**Exercise aim**
Return the line containing "The width and height of the screenshot is (552, 980)." and every line after it through the end of the entries below, with no other lines.

**Provided data**

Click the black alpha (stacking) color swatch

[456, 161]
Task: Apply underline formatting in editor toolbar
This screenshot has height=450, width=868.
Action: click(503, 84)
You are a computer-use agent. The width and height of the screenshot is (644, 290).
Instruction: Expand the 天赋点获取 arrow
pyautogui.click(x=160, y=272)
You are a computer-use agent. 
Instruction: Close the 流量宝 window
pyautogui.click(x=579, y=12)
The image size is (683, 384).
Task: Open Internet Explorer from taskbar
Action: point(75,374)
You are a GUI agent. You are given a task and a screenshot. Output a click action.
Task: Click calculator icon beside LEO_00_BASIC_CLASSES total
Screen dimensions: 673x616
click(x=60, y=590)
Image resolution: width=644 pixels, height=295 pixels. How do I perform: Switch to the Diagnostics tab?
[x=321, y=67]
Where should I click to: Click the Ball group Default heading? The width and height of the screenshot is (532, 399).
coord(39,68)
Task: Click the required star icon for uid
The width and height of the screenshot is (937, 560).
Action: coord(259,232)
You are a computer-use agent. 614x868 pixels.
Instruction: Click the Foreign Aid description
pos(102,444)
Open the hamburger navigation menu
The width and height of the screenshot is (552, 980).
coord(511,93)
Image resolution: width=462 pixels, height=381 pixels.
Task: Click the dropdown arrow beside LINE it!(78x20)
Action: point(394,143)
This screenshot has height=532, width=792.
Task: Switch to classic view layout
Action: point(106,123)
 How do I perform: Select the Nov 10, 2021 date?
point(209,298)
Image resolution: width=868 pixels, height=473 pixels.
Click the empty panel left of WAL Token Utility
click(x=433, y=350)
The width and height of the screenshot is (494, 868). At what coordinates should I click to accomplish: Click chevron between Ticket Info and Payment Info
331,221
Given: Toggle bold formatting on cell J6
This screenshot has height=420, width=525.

**Exercise solution**
The width and height of the screenshot is (552, 980).
coord(511,93)
Image resolution: width=462 pixels, height=381 pixels.
Task: Click the dropdown arrow beside LINE it!(78x20)
Action: point(394,143)
This screenshot has height=532, width=792.
Task: Switch to classic view layout
Action: point(106,123)
 How do I perform: Select the Nov 10, 2021 date?
point(209,298)
Image resolution: width=868 pixels, height=473 pixels.
Click the empty panel left of WAL Token Utility
click(x=433, y=350)
The width and height of the screenshot is (494, 868). At what coordinates should I click to accomplish: Click chevron between Ticket Info and Payment Info
331,221
Given: Toggle bold formatting on cell J6
This screenshot has height=420, width=525.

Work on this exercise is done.